Develop a Driving Question that:
• Is aimed at solving a problem
• Will lead to deep inquiry
• Will invite future learning
• Is meaningful to the student, the school, the community, and/or the world
• Is an issue that students believe in or have a passion for
• By answering, they are having a positive impact on something or someone
Understandings/Outcomes:
• What specifically do you want students to understand?
• What facts and basic concepts should students know and be able to recall?
• What will students know and what will they be able to do?
• What curriculum, standards, and performance-based objectives will be addressed?
• Will the learning be meaningful and applicable in their lives?
• Project activities should be connected to curricular objectives.
• Build planning time in to address curriculum connections.
Skills: Students will be able to independently use their learning to:
• Demonstrate citizenship and leadership
• Work through real-world problems by trial and error
• Collaborate and problem solve with others
• Utilize technology to actualize and express ideas
• Guide future independent directed learning across disciplines using the PBL process
Project Design/Features:
• What teachers/colleagues should be involved in the collaborative brainstorming process?
• Is the project part of a curricular unit?
• Do students have choice of topic within a curriculum?
• Will the teacher be guiding students in the framing of a driving question? Will students create their own driving question?
• Is the project interdisciplinary and thematic?
• Will you be collaborating with other teachers in, or out of your school?
• Will students work independently or in groups or a combination?
• Will the project involve class trips and or individual student experiences outside of the school day?
• Does the project have community partners?
• Will the project have a service-learning component?
Technology: How will technology be implemented to enhance the Project by:
• Communication Collaborating with other students/educators via technology
• Information sources, information sharing
• Creating, producing, presenting (Website, documents, etc)
Community Partnerships/Resources:
• Which Community Partners can help you with your project?
• In what ways will Community Partnerships model good citizenship/leadership?
• What resources do you need to see the project through to completion?
• Will project related class trips be taken?
Project Timeline:
• Overall length of time
• Time per week
• Weekly Schedule
Project Activities:
• Planned to achieve overall project objectives.
• Connected to grade appropriate curricular objectives in at least 2 subject areas.
• Engage students to take ownership of their educational processes
• Are the activities FUN?
Benchmarks:
• Set clear time referenced deadlines for each task and/or product.
• Should be scaffolded to build on previously achieved objectives towards success of the project.
• Help build the guidelines in which the project can take place
Reflection/Journals:
• Student journals will offer students the opportunity to continuously reflect and assess their progress toward completion of the project.
• Teachers can use student journals as valuable assessment tools.
• Offer students the opportunity to learn from the strategies that did and, perhaps more importantly, did not work to achieve project objectives.
Assessment:
• Will student be assessed throughout the project cycle or on a final project?

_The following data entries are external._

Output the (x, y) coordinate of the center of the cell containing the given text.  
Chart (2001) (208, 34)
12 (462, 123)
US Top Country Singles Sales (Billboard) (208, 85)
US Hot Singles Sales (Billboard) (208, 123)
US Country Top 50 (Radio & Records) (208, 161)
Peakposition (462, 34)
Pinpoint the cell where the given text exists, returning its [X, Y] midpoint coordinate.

Formative/Summative
• An effective assessment program uses multiple strategies to demonstrate growth and performance, and should be closely correlated to your stated goals.
• How are rubrics used as an effective assessment and evaluation tool?
Reporting Out:
• Students will report out to peers, school staff, and the larger community:
• How they addressed their driving question.
• What they learned.
• Their final project products.
Celebration:
How students will be celebrated and recognized for their important work at a Reporting Out Celebration!